Yo no creo en un candidato que le rehúye al debate…. respira miedo.
Yo dudo de un candidato que pelea por el mínimo esfuerzo para transmitir sus ideas a los ciudadanos… teme que algo se le note.
Yo no creo en un candidato que se dedica a cuidar sus encuestas por encima de las propuestas… está inseguro de lo que es.
Yo dudo de un candidato que pretenda engañar con un debate que se viste de monólogo… nos quiere ver la cara.
Yo no creo en un candidato que se apegue a un script… otros hilos lo mueven.
Yo dudo de un candidato que le rinde culto al teleprompter…. es un esclavo de la pantalla.
Yo no creo en un candidato secuestrado por el chicharito… por ahí se filtran los intereses.
Yo dudo de un candidato que pasa más tiempo justificando “por qué no” y no buscando “el cómo sí”… solo busca el acomodo.
Yo no creo en un candidato que luzca fresco, impecable y sin sudor a las ocho de la noche…. transpira frivolidad.

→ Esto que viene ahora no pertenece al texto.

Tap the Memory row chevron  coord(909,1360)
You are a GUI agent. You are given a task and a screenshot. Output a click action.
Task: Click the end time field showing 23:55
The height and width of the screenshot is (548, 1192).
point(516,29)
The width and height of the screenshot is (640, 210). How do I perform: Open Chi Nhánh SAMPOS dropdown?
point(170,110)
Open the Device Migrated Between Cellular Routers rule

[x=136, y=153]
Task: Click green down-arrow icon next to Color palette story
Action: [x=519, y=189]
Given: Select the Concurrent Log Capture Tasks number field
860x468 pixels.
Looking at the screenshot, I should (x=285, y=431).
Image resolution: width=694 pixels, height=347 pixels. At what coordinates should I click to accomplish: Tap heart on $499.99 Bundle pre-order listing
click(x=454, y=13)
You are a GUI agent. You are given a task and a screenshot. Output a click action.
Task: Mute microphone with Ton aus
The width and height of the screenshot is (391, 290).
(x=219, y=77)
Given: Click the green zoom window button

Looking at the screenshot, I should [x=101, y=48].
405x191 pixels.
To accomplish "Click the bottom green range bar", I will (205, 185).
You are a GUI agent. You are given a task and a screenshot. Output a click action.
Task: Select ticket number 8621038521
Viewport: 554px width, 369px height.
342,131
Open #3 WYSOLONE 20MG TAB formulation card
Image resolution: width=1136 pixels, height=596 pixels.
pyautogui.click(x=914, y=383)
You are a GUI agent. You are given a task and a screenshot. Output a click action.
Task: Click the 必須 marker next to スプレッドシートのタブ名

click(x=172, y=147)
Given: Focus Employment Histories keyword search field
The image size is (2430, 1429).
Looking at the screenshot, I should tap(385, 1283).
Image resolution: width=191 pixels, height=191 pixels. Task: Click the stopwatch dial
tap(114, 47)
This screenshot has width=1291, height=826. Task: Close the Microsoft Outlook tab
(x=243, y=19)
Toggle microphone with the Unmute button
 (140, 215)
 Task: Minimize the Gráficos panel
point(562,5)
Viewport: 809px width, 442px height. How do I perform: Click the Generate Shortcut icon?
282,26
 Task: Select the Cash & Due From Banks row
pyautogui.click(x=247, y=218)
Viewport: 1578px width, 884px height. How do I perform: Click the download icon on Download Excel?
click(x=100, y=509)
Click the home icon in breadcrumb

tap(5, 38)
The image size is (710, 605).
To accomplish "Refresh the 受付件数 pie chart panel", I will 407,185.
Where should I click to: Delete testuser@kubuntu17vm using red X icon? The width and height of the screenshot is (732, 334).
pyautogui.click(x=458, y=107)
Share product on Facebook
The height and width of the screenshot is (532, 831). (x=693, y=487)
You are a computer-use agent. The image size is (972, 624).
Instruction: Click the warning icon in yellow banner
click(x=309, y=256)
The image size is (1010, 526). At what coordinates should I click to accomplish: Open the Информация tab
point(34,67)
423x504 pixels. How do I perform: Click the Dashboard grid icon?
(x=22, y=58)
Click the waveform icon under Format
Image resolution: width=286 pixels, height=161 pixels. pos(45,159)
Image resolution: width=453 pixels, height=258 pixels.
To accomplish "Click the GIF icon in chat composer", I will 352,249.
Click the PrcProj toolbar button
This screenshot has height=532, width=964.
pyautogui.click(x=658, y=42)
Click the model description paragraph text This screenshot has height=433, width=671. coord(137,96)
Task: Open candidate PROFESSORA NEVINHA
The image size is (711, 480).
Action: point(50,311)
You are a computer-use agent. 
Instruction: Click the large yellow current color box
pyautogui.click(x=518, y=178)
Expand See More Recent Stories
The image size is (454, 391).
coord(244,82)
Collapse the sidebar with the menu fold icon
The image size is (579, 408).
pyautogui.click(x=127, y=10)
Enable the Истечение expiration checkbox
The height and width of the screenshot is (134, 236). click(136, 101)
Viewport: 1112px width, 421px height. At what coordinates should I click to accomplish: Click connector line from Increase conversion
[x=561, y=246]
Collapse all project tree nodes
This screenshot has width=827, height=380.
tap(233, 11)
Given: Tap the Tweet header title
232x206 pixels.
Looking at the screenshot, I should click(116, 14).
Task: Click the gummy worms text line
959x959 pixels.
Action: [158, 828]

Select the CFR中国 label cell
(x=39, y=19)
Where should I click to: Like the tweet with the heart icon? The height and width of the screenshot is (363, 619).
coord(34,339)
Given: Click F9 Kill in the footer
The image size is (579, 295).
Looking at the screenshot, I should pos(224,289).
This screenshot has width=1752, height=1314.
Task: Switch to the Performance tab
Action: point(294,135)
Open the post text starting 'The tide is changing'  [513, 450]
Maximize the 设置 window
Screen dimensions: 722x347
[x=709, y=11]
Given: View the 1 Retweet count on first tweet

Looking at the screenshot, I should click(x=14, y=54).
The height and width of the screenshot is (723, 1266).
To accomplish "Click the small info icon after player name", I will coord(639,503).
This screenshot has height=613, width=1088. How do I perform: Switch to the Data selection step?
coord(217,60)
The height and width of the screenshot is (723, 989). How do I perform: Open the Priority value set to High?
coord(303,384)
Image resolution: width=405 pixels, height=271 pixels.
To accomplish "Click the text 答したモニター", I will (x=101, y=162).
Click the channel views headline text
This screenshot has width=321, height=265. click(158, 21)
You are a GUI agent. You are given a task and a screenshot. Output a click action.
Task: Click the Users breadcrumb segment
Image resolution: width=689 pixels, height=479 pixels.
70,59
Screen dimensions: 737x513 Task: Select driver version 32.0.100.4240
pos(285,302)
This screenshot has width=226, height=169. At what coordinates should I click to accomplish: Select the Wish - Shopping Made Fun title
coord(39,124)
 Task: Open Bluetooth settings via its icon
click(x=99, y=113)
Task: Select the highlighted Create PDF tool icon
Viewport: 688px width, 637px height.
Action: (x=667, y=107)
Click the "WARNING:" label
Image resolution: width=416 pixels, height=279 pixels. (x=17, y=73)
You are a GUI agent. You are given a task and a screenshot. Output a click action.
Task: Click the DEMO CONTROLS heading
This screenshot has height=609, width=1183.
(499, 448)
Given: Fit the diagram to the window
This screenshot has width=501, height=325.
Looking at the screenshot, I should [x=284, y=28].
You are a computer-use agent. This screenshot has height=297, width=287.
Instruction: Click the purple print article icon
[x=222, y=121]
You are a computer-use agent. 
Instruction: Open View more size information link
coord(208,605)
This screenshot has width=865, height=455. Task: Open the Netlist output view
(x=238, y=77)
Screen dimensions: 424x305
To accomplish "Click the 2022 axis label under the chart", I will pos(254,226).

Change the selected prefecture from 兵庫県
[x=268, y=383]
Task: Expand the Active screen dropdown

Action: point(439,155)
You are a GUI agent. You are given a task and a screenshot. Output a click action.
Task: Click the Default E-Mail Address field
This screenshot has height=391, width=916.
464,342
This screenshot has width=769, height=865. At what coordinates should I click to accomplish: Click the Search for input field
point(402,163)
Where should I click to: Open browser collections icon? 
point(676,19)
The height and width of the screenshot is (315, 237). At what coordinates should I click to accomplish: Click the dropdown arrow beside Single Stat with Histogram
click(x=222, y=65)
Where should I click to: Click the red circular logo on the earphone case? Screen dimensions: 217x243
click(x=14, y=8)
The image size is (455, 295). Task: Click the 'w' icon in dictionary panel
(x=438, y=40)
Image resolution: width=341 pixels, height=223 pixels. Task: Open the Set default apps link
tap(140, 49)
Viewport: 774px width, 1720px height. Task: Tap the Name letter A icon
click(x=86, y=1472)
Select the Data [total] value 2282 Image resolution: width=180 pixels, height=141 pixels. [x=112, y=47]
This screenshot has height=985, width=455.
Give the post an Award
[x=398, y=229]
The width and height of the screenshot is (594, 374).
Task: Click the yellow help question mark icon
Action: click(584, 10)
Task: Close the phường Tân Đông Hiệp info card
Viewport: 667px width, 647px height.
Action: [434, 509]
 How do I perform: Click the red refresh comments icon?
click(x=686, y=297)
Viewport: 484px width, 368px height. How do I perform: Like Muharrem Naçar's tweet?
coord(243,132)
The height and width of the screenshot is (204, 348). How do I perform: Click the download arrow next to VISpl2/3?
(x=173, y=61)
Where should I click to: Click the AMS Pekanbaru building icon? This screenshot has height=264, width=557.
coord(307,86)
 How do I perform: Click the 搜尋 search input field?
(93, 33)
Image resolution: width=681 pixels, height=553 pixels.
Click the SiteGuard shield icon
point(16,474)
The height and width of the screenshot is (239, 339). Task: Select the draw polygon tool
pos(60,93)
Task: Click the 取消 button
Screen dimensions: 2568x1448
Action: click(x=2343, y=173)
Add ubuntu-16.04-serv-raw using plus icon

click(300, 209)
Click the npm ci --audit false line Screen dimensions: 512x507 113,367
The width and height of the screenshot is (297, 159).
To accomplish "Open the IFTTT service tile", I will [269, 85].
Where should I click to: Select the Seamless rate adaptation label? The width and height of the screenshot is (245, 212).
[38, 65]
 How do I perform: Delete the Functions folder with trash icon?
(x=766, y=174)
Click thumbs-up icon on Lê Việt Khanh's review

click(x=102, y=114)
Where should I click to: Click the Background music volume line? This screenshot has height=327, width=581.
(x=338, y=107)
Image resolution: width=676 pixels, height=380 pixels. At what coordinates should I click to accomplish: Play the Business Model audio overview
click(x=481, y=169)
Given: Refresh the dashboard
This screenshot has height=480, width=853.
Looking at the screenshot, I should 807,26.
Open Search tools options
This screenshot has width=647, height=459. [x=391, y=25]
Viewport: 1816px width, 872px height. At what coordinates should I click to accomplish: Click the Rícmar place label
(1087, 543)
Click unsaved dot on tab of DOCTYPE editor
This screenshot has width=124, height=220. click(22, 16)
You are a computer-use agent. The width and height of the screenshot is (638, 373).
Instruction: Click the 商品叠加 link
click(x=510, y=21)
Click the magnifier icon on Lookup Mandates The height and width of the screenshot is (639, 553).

Yo dudo de un candidato que necesita de otras alas para volar… alguien más lo tiene que sostener.
Yo no creo en un candidato que hace compromisos de todo, pero no puede comprometerse a debatir… es un político a modo.
Yo dudo de un candidato que teme escuchar en un debate el nombre de una niña… quizá no tiene respuesta.
Yo no creo en un candidato de peinado inmóvil… las sacudidas de conciencia despeinan.
Yo dudo de un candidato que solo vuela en aviones privados y no rinde cuentas claras de su costo… alguien nos cobrará esos favores.
Yo no creo en un candidato de telenovela con eterno final feliz… en algún lado está el villano.
Yo dudo de un candidato que ve como un accesorio de moda la banda presidencial… no es Dolce & Gabanna.
Yo no creo en un candidato que se recarga en la magia de un genio de la televisión… seguro tiene un Big Brother.
Yo dudo de un candidato que vuela con las gaviotas… el país necesita un ave fénix.
Aún es tiempo de volver a creer. Todavía se pueden despejar las dudas. Es cuestión de decisión.